**THE TASK:** Instruction for the listing below: copy exactly, and only, the lines from the one holding "Task: Toggle off the 我的矢量服务3 service switch" through its last line, omitting any picture.
*** Opening EXERCISE DATA ***
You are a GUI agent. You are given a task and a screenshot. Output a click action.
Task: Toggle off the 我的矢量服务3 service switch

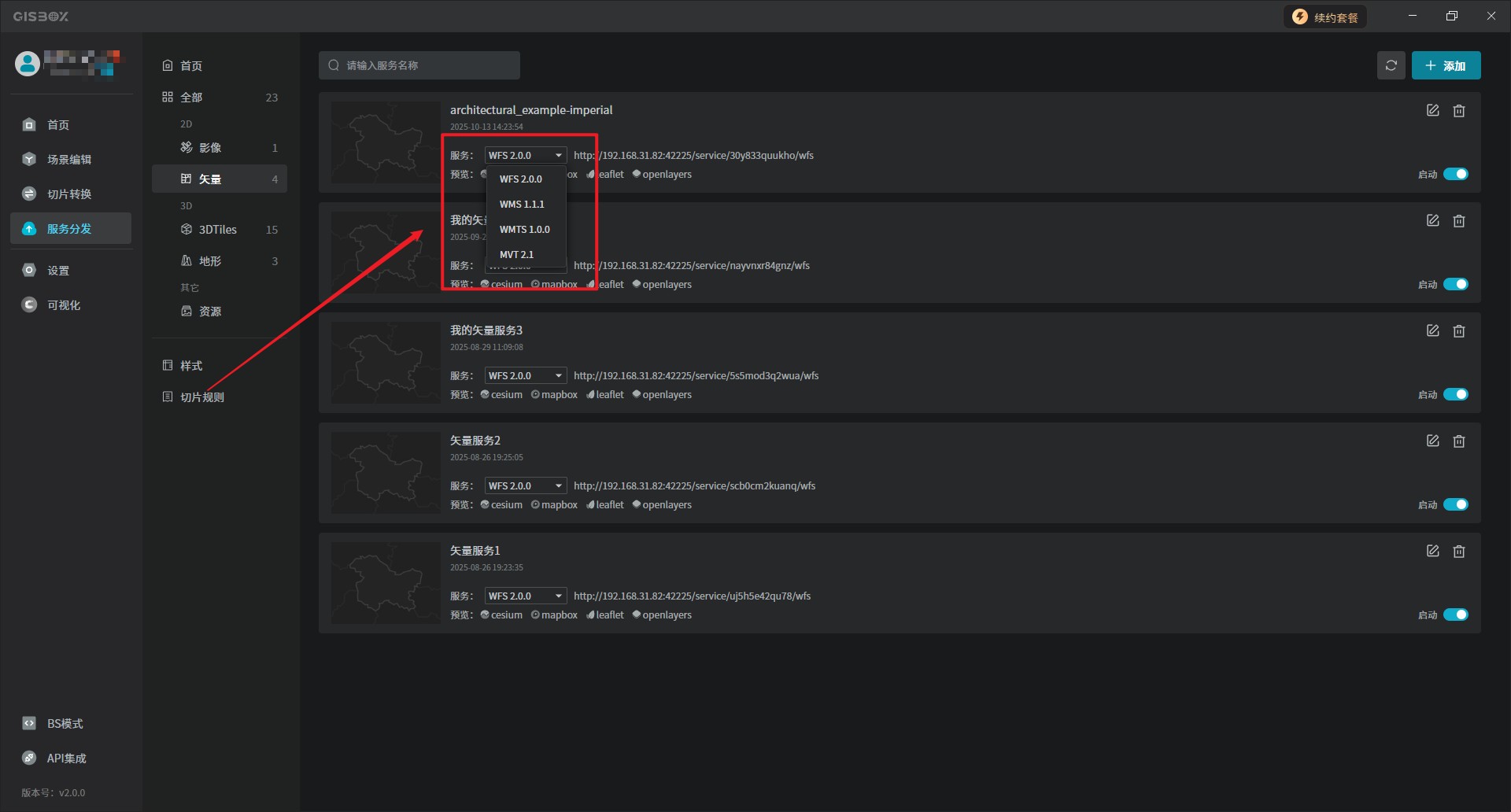point(1455,394)
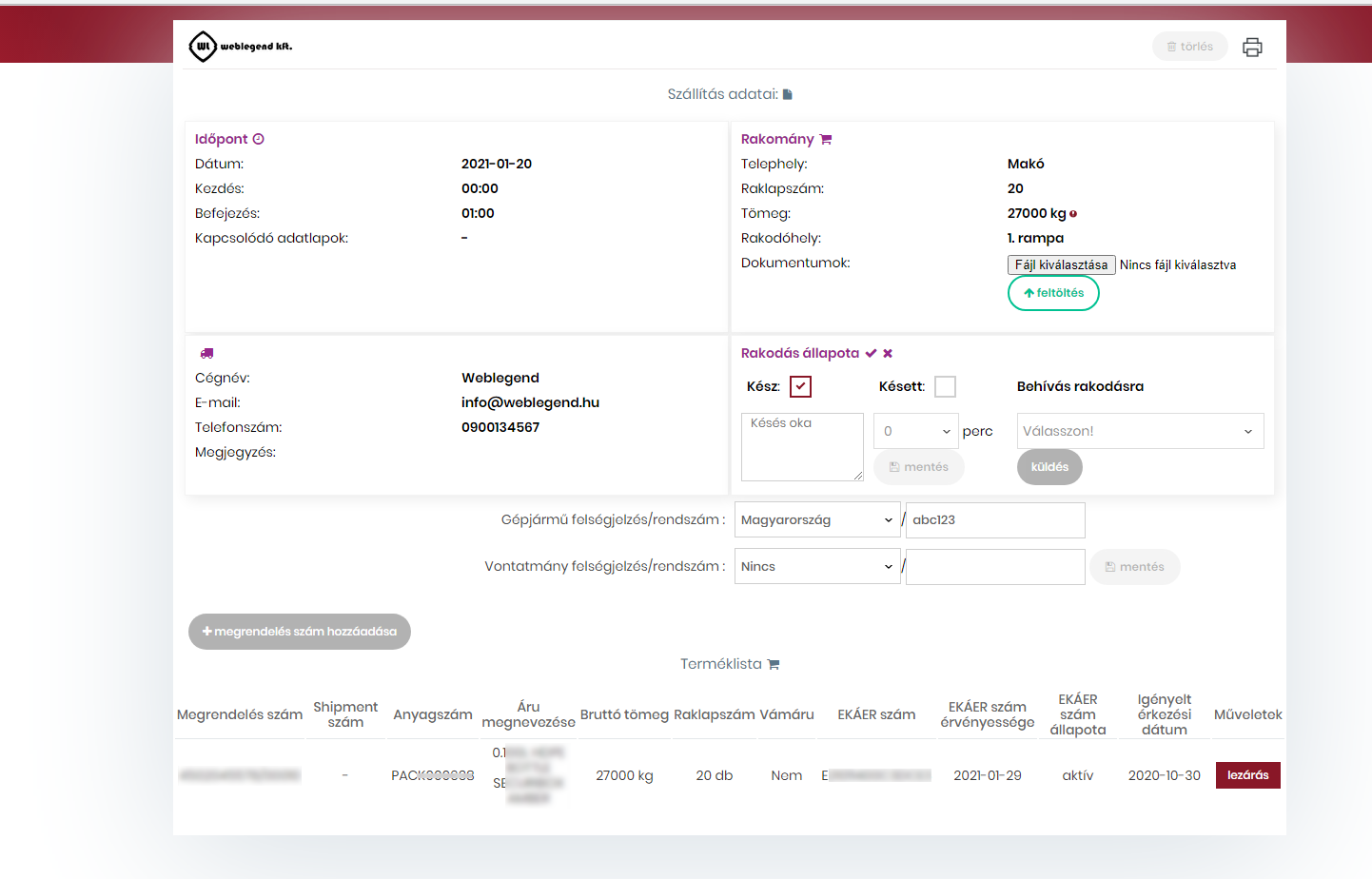Click the document icon beside Szállítás adatai

(x=788, y=94)
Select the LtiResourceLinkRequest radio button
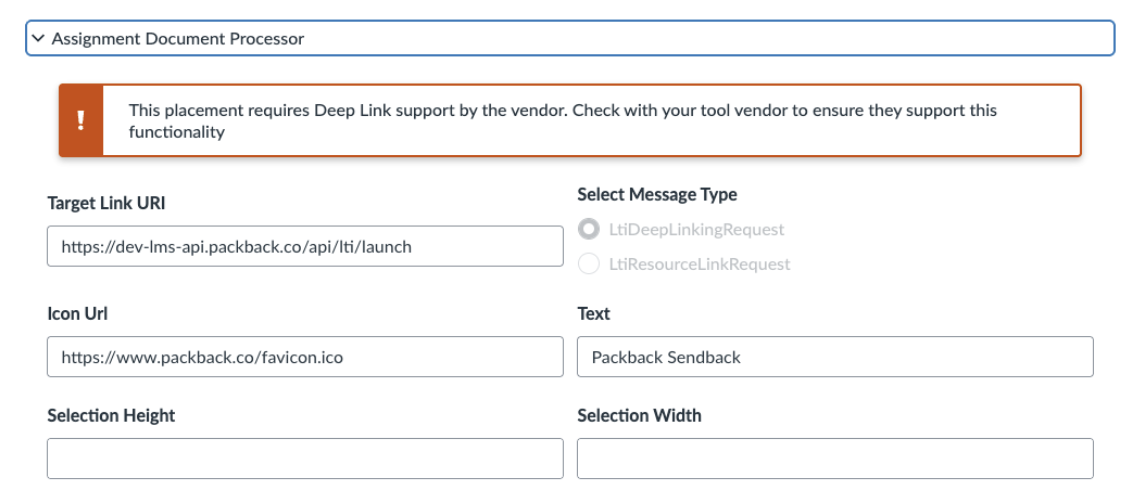 589,264
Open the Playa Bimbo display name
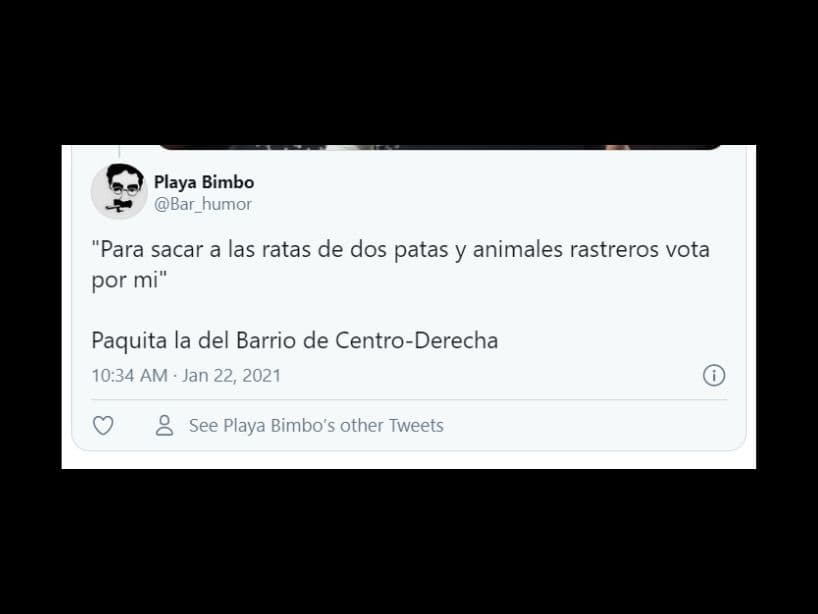Viewport: 818px width, 614px height. [204, 182]
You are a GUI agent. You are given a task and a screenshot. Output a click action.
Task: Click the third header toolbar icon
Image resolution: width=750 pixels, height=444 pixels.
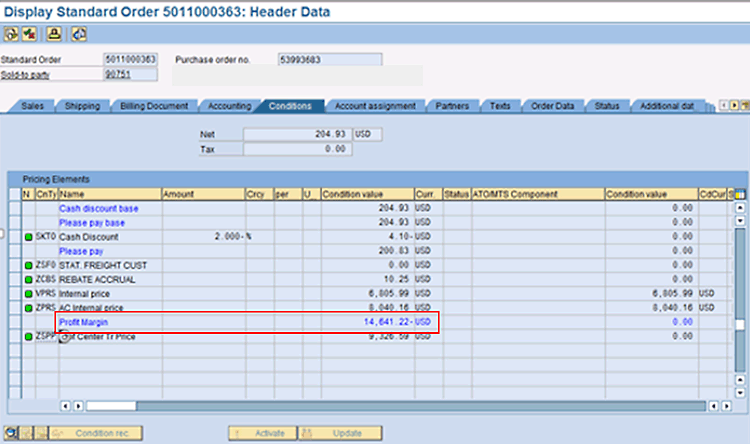[55, 33]
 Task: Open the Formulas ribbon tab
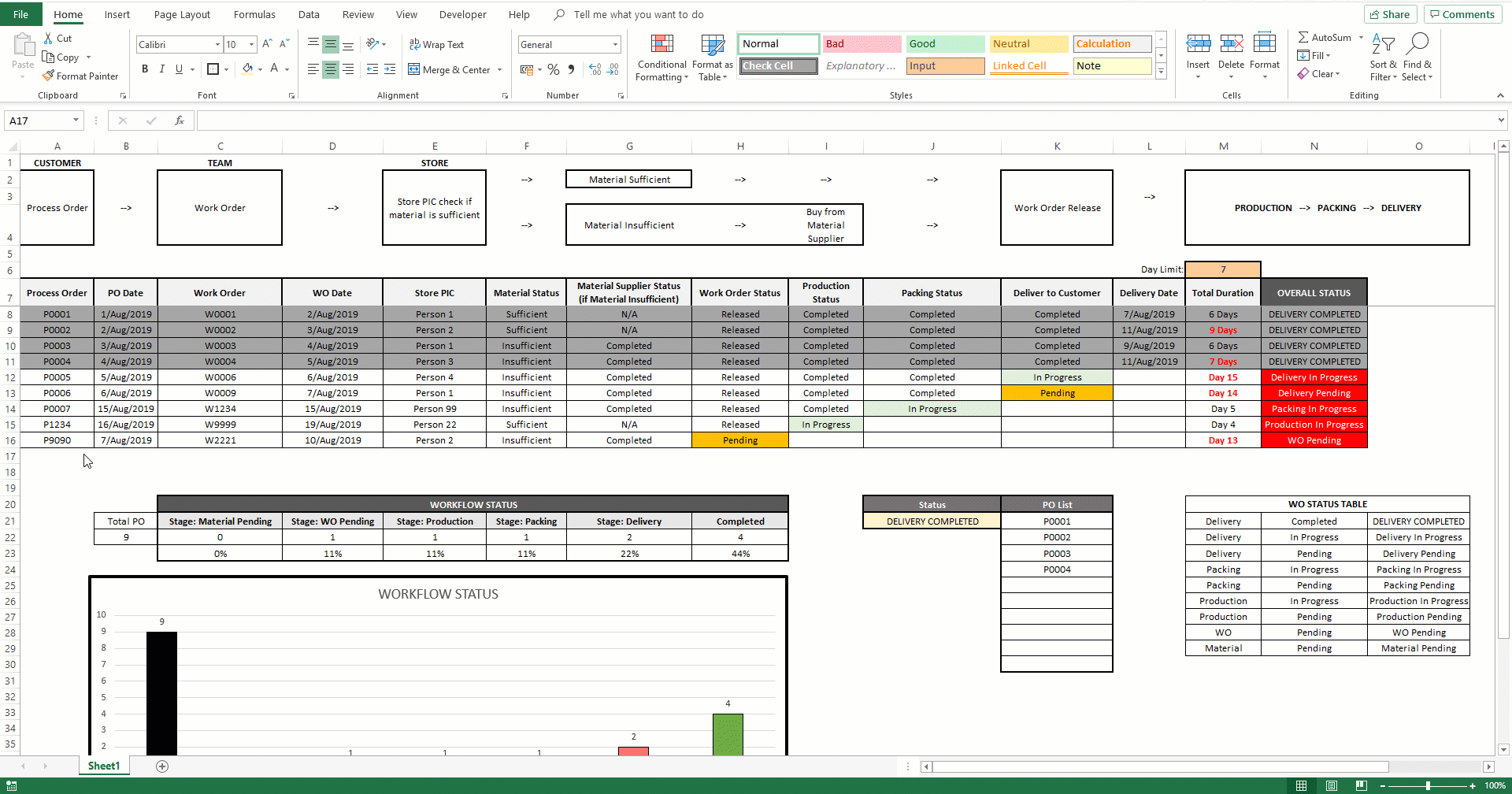[254, 14]
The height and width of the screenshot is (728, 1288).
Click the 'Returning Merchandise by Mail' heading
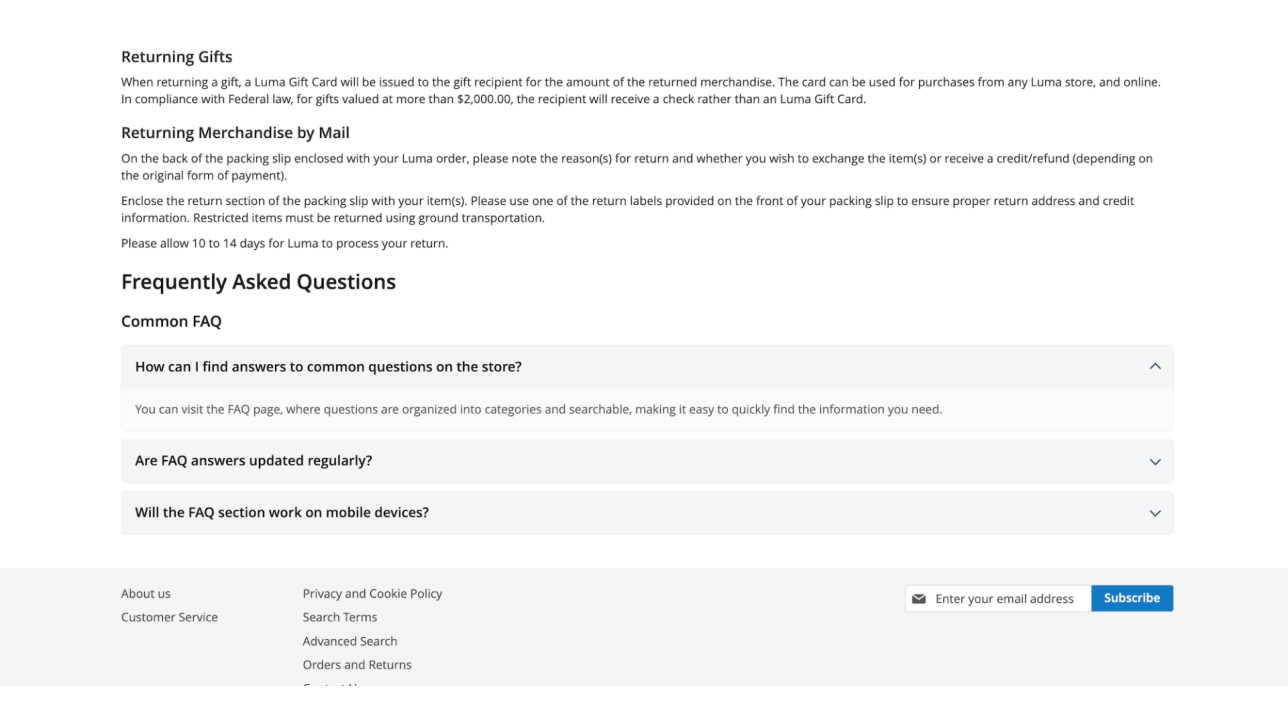coord(235,133)
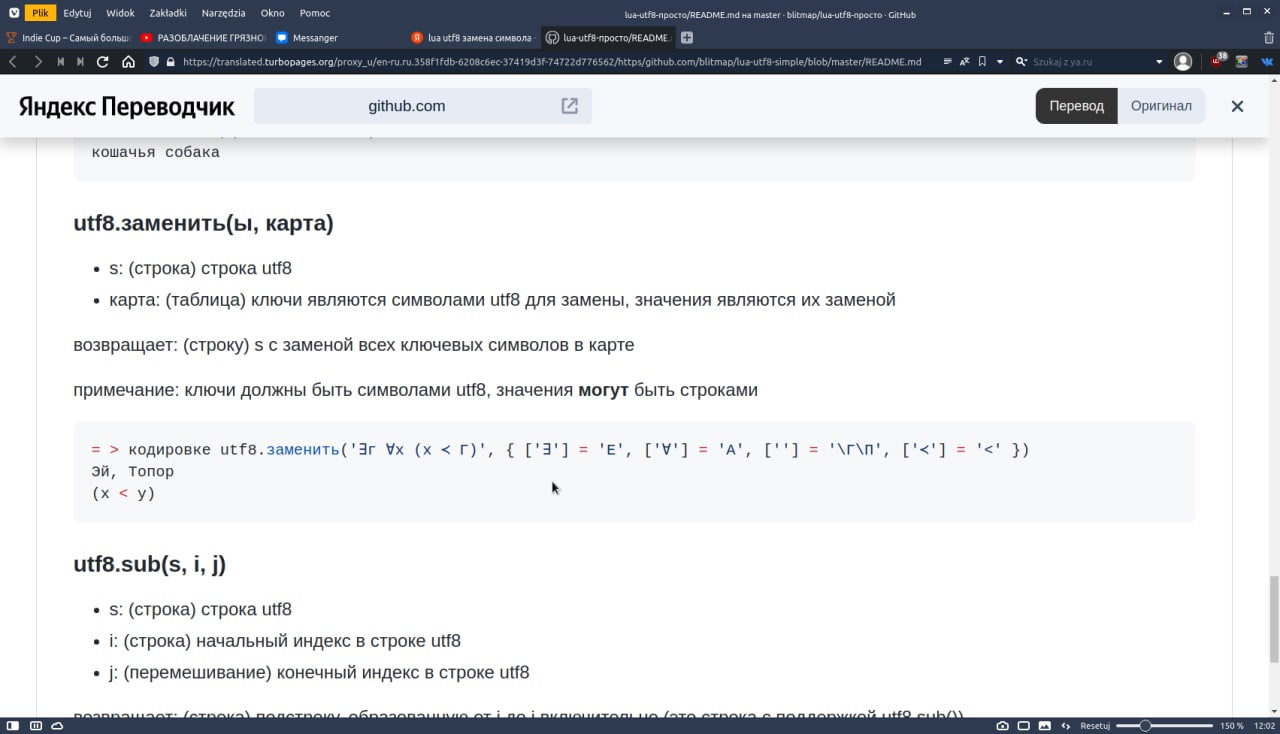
*** Closing EXERCISE DATA ***
**ANSWER SPACE:**
Task: Toggle off the 我的矢量服务3 service switch

point(1455,394)
Click the document icon beside Szállítás adatai

(x=788, y=94)
Select the LtiResourceLinkRequest radio button
 589,264
Open the Playa Bimbo display name
Viewport: 818px width, 614px height. [204, 182]
You are a GUI agent. You are given a task and a screenshot. Output a click action.
Task: Click the third header toolbar icon
Image resolution: width=750 pixels, height=444 pixels.
[55, 33]
 Task: Open the Formulas ribbon tab
[254, 14]
The height and width of the screenshot is (728, 1288).
Click the 'Returning Merchandise by Mail' heading
coord(235,133)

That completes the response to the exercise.